The macro uses these symbols in such a way that they are lexically scoped, so when the macro is nested with itself, the reuse makes no difference.

More Lisp macros should arguably be using symbols like this and not wasting resources allocating new gensyms on every call.

I didn't even bother using local variables in the macro to refer to these symbols; I used the circle notation to refer to them in multiple places.

#1=#:COUNT means the same thing as #:COUNT but #:COUNT is associated with the integer label 1. Later in the same expression, wherever we write #1#, it will reproduce the #:COUNT object.

Instead of the circle notation, we can bind those uninterned symbols to local variables and insert the local variables, exactly like we do with gensyms:

(defmacro repeat (count-form &rest body-forms)
   (let ((count '#:count) ;; usually we use (gensym)
         (dummy '#:dummy))
  `(let ((,count ,count-form))
     (do ((,dummy 0 (1+ ,dummy)))
         ((>= ,dummy ,count))
       ,@body-forms))))

Needless to say, if we write some other macro which also uses #:count, that #:count will be a different symbol. It's only the same symbol across multiple expansions of repeat, and we know that not to be a problem.

There is a risk to this techique and it occurs when a macro refers to itself in its own expansion. Suppose repeat had some reason to use (repeat ...) inside the expansion, and suppose that repeat inserted some of the variables into that syntax: (repeat ... ,dummy). Now it is in trouble because the dummy symbol is lexically intercepted inside the inner repeat. For that case, we need gensym. gensyms ensure correctness of even nestings that are instigated by the macro itself, rather than external invocation nestings.

@Kaz, Thank you for introducing the #: notation and the circle notation. As you said, gensym can be omitted in many macros, without creating many different uninterned symbols that share the same names.

In contrast, in the sortf macro, different #:NEW1 symbols should be used, and get-setf-expansion already makes a new uninterned #:NEW1 whenever it's used. In sortf, the number of #:NEW1 symbols is proportional to the number of arguments that are passed to sortf. Therefore, sortf cannot use the fixed number of symbols that can be generated by the #: notation.
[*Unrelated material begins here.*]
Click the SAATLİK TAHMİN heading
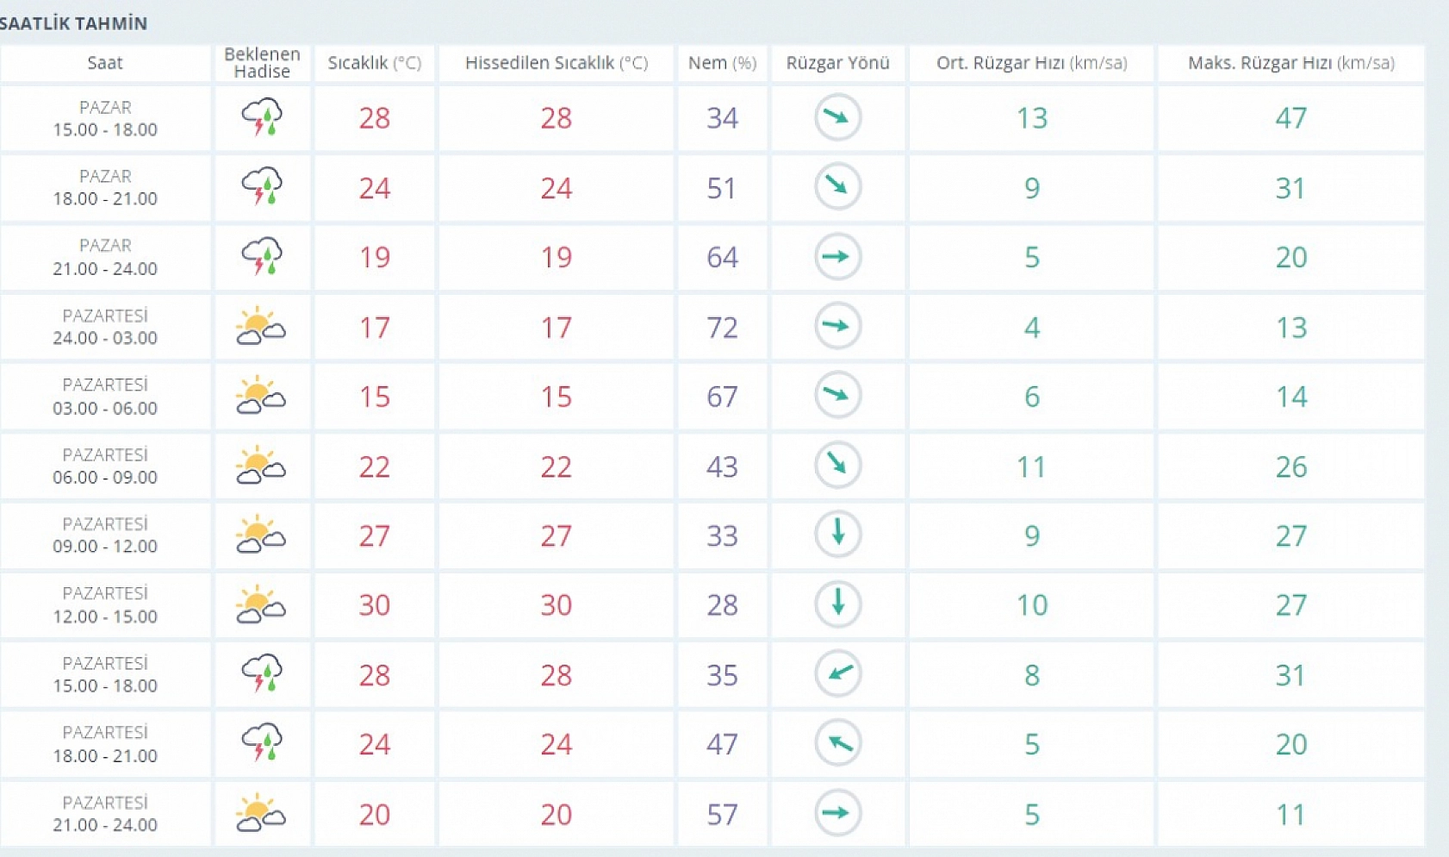 74,23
use cl:*print-circle* set to t to see identity (-> which printed objects are the same) of objects in the list.

You are using an 4 year old version of SBCL. The current version of SBCL is 2.5.10.
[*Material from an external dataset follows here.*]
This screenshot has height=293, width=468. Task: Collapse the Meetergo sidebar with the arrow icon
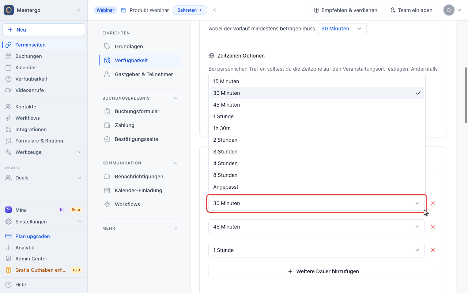click(x=79, y=10)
In addition, modifying a literal, such as '(25 30 35), with an operation like setf can be problematic. In particular, the result of modifying a literal can vary depending on the level of compiler optimization.

There are possibly several reasons why one should not modify a literal constant. Effects of compiler optimization is only one.

(defun foo ()
  (let ((a '(1 2 3)))
    (setf (first a) 10)))

In above code one tries to modify a literal list, which is a part of the code. There is no compiler optimization involved -> one is modifying code.
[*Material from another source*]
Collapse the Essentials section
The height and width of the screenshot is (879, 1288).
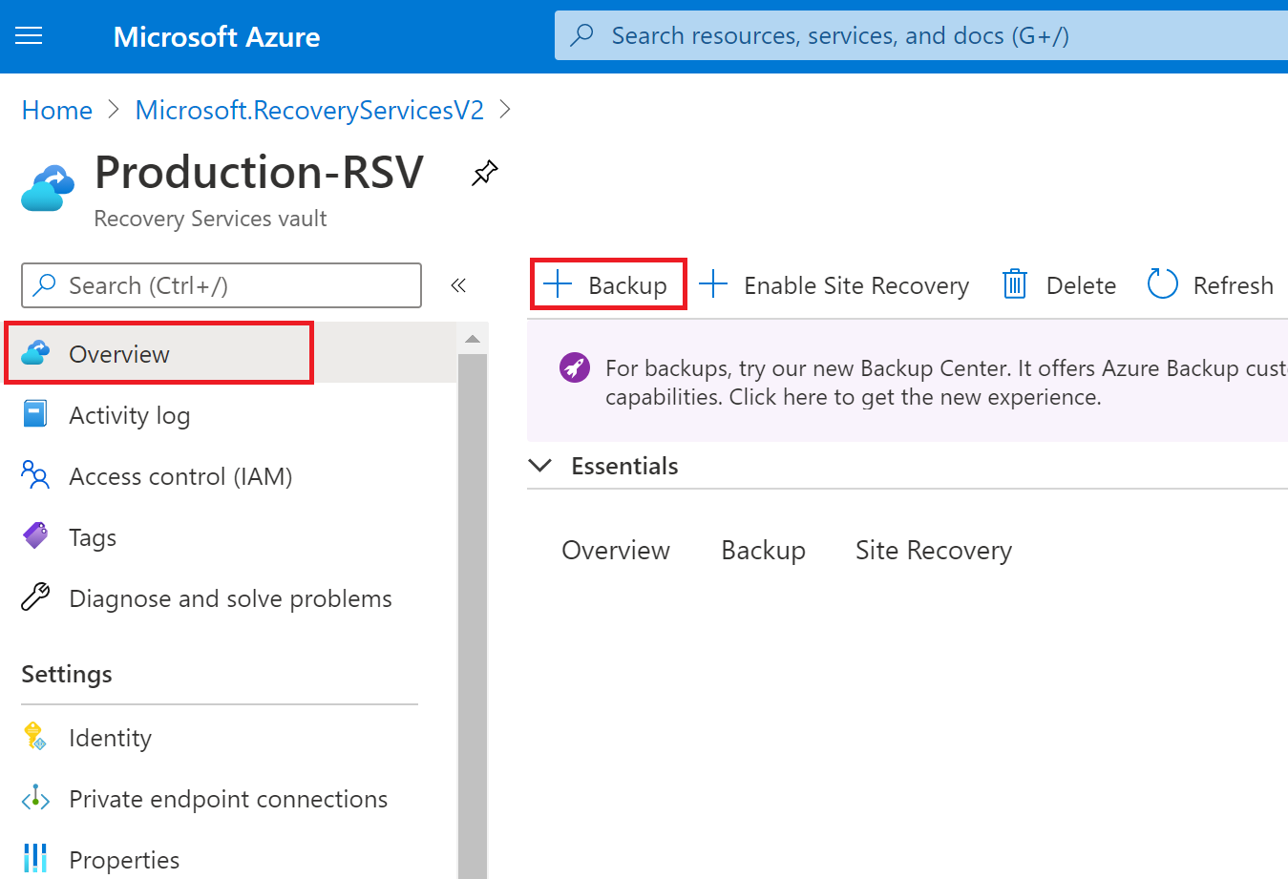point(540,466)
This can have unwanted observable effects or may even lead to an error (runtime or compile-time). Imagine a Common Lisp compiler which places code into non-writeable memory -> then the runtime (or even the CPU) might detect that attempt to change code. This gets more relevant on architectures, where code is protected against runtime changes. In addition a compiler might detect at compile time the part which attempts to modify code and will report that.

@rainer-joswig, Thank you for the tip of cl:*print-circle* and the explanation about the problem of modifying a literal. With cl:*print-circle* that is set as t, macroexpand-1 explicitly shows differences between uninterned symbols of the same name. In addition, modifying a literal can be a problem even if compiler optimization is not applied, as a literal is defined as a fixed value which should not be updated while running a program.